Fixed Election Dates
All conjoint elections (elections for the Legislative Assembly and Legislative Council held at the same time) will now be held on a fixed date, the second Saturday in March every four years.
Previously, only the Legislative Council had fixed four year terms. The Legislative Assembly was elected for up to four years commencing from the date of its first meeting following a general election.
The Electoral Amendment and Constitution Act 2011 passed through Parliament in 2011 and was proclaimed on 20 December 2011. It amended the Electoral Act 1907 and the Constitution Acts Amendment Act 1899 to enable this fixed date for State general elections in Western Australia.
The last State general election was held on Saturday, 9 March 2013.
The next State general election will be due on Saturday, 11 March 2017.
Changes to Electoral Boundaries
Reviews of State electoral boundaries are required two years after each Legislative Assembly election. This is to ensure the number of electors in each district is within permissible limits and are approximately equal for the following election. As such, some electors may find that their electoral district or region has changed between elections.
A review of the State’s electoral boundaries was completed in October 2011. As a result, approximately 10% of electors in Western Australia were in a different district for the 2013 State election.
The next review will likely commence in early 2015.

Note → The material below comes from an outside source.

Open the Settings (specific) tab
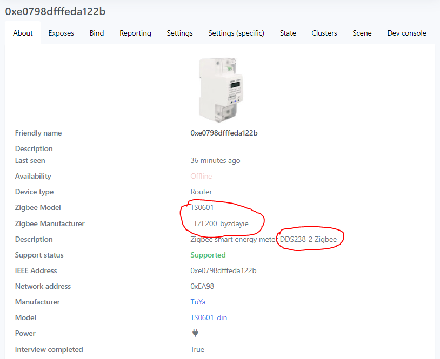This screenshot has width=440, height=359. point(236,33)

What happens on election night
On election night, polling place managers (in their capacity as assistant Returning Officers) will sort and count all ordinary votes taken during the day at their polling place. They will forward to their district Returning Officer, the first preference count for each candidate contesting that Legislative Assembly seat, a two candidate preferred count (i.e. a notional distribution), and finally for the Legislative Council the first preference party, group or independent candidate votes.
Returning Officers will then check these numbers before sending them to the Commission for posting to the election results website and forwarding to media outlets that will be taking a live data feed. These progressively updated indicative results are what candidates, parties and the Western Australian community see on election night. The Commission will also provide some early voting results data for the Legislative Assembly as counting of these votes proceeds at the Count Centre.

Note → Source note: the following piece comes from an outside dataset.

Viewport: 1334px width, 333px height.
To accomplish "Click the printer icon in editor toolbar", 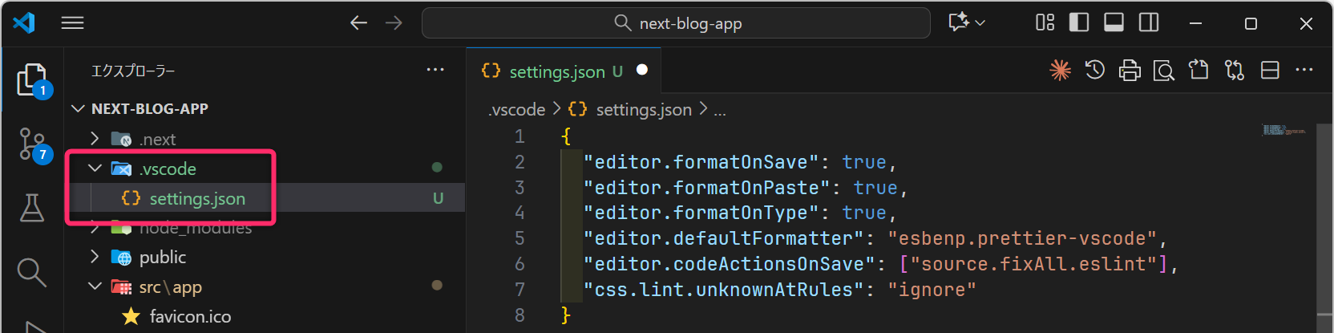I will click(x=1130, y=71).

It should be noted that the Commission reserves the right to not post to the internet notional distribution results where there is a close three-way contest or a candidate not selected for the notional distribution count (and advised to polling place managers) proves to attract more votes than expected.
It takes advanced planning and many people to ensure an election is conducted smoothly. Below are the main groups of people responsible for running elections.
Role of the Returning Officer
Returning Officers are staff appointed by the Electoral Commissioner to conduct an election for a particular district or region.
Returning Officers receive specialised training in the management of elections and guidance and mentoring from the Commission.
Duties of Returning Officers include:
- managing the election locally
- ensuring the integrity of the election
- ensuring the needs of electors are served
- liaising with candidates and scrutineers
- having knowledge of the Electoral Act and other relevant legislation
- arranging the establishment of polling places
- receiving nominations
- conducting the draw for the position of candidates’ names on the ballot paper
- appointing polling place staff
- arranging and coordinating the count of votes on election nights
- conducting a full distribution of preference count
- declaring results.
Role of the Electoral Commissioner and Commission staff
The acting Electoral Commissioner is Mr Chris Avent.
The Electoral Commissioner is appointed by the Governor, on the recommendation of the Premier who consults with the Parliamentary Leader of each party in the Parliament.
The Electoral Commissioner is the Chief Executive Officer of the Western Australian Electoral Commission and is responsible for the proper conduct of elections in accordance with the Electoral Act 1907.
Commission staff assist the Electoral Commissioner to fulfill the requirement to deliver impartial, effective and timely elections. A State general election requires significant planning and administrative processes to be in place well before polling day.
Responsibilities of Commission staff include:
- management and production of the State Electoral Roll
- establishment of an effective nominations process
- registration of political parties
- identification of possible polling places and early voting options for electors who cannot vote on polling day
- production and printing of election materials including guides, manuals, ballot papers and advertisements
- production or procurement of assistive technologies or tools for electors with a specific need
- recruitment and training of casual staff
- management of customer enquiries, including establishment of call centre and email enquiry services
- establishment of a counting centre and proper procedures to count the votes and finalise results
- development and maintenance of an elections website.
Role of casual staff
During a State general election a large temporary casual workforce is engaged to conduct the election.
Polling staff work to assist electors on polling day by:
- ensuring the polling place is operational during the required hours of voting and electors are able to cast their vote in secret and free from interference
- marking elector names off the electoral roll
- issuing ballot papers
- providing extra assistance when asked
- managing the count of ballot papers at the close of polling and contacting the Returning Officer with the results
- returning ballot papers and materials to the Returning Officer.
Other staff are engaged from other government authorities across Western Australia, interstate Electoral Commissions and selected overseas locations to provide an early voting option to electors who cannot vote at a polling place on polling day.
To establish and verify the final results, casual staff are employed through a recruitment agency to work at the Count Centre in the two weeks after polling day.